ONE WIN & YOU QUALIFY FOR VENUE FINALS HELD FRIDAY 16th SEPTEMBER
THE PATCH UP
Righteo, that’s enough of the questions. Now to take the answers, chuck ‘em in a box and lock them away until the Chinese hack into them in retribution for Mack Horton WINNING RIGHT IN THEIR BILLIONS OF FACES. YEAH! THE OLYMPICS! *manly noises* WOO! SPORT! WAAHH!
But seriously, wrench your eyes away from the Olympics. They are the buzz zapper designed to weed out the weak of will and the feeble of mind. They are yet another challenge to taking the Supercoach crown.
The Olympics are the second-most important sporting event on in the world right now, streets behind your Supercoach finals.
And now it is time to do or die. There are no second chances from here on out.
So sit down and look at your team. Really look at your team. Look at your opponent’s team. Leave nothing in the tank.
With Pendles being named, there are no massive holes in our sides this week, but if you’ve got holes, Lekdog’s weekly cheatsheet holds wondrous answers. If not, get amongst this beautiful, beautiful community (who I owe a massive thanks to for convincing me to VC Gawn in the comments section last week) down below and we’ll set you right. Hopefully.
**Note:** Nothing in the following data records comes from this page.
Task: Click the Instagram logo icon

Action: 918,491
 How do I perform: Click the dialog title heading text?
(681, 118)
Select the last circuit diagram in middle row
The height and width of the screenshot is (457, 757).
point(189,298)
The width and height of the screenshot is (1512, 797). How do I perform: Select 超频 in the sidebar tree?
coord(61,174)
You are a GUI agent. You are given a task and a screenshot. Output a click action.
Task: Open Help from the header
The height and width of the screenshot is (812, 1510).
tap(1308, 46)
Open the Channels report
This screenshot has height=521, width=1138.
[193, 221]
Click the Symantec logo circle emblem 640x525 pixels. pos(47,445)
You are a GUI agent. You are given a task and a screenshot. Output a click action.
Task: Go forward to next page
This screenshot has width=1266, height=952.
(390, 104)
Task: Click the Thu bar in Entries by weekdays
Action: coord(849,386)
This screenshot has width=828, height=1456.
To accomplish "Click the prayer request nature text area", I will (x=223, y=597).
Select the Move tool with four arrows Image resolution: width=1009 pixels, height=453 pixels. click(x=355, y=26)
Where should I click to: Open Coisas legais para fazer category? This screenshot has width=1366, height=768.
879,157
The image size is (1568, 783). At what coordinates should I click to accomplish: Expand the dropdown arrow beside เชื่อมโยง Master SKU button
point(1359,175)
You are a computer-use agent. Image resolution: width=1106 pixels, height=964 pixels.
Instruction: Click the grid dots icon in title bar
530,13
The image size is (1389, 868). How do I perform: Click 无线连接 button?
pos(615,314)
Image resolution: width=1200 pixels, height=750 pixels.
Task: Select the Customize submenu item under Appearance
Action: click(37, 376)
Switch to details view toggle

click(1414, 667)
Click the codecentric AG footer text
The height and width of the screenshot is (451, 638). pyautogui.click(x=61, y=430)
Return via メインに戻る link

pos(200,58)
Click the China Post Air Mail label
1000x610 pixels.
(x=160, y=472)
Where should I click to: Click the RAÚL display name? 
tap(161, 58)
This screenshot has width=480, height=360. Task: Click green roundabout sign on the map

Here are some options who aren’t Paddy Dangerfield for you this week, either as VC or C. Smart money is on Dangerfield coming back
Max Gawn – coming up against an undercooked Lobbe, interstate, with Melbourne on a roll… yes please. Last time Gawn played the Power in The Alice he scored 167 points.
Tom Rockliff – the last time Rockliff played Carlton, he scored 204 points. Could it happen again?
The Sloane Ranger – coming off a 141 and a 137, Rory Sloane is in somewhat decent form, eh? Coming up against miserly Fremantle, he could pump out another 125+ very easily. Safe choice.
Scott Pendlebury – don’t do it. He’s injured, just be grateful he’s playing.
Any of the Sydney mob – Any one of Dan Hannebery, JPK or Luke Parker could go off their tits on Satdee night against the Sainters. The Swans – like everyone else – need percentage and will be on the hunt for as many goals as they can. I like Hanners of the bunch, as he’s a smokie to kick two or three sausage rolls, and JPK can tend to back off in easier games.
Dustin Martin – the Tiges sat up last week, largely off the back of this man. Doesn’t tend to go huge against the top 4 sides, but loves the MCG like no-one else does. 123 last week, 114 three weeks ago against the Pies. I’m avoiding, however.
Tom J. Lynch – Desperate times call for desperate measures. If you’re out of trades, looking to field a donut, or are completely out of your depth against an opponent, Tom J. Lynch from the Gold Coast Suns could kick 12 against Essendon this week.
With a host of midfield stars back, and a dysfunctional Don back line, my gut reckons he’ll go 135+. A risk – no, a huge, massive, stupid risk – but I wanted to put it out there.
And on that bombshell, goodnight!
Well, good day. But then I sound like a pretentious, angry Englishman. Which accurately describes Jeremy Clarkson. Hm. This requires more pondering. As does your Supercoach team!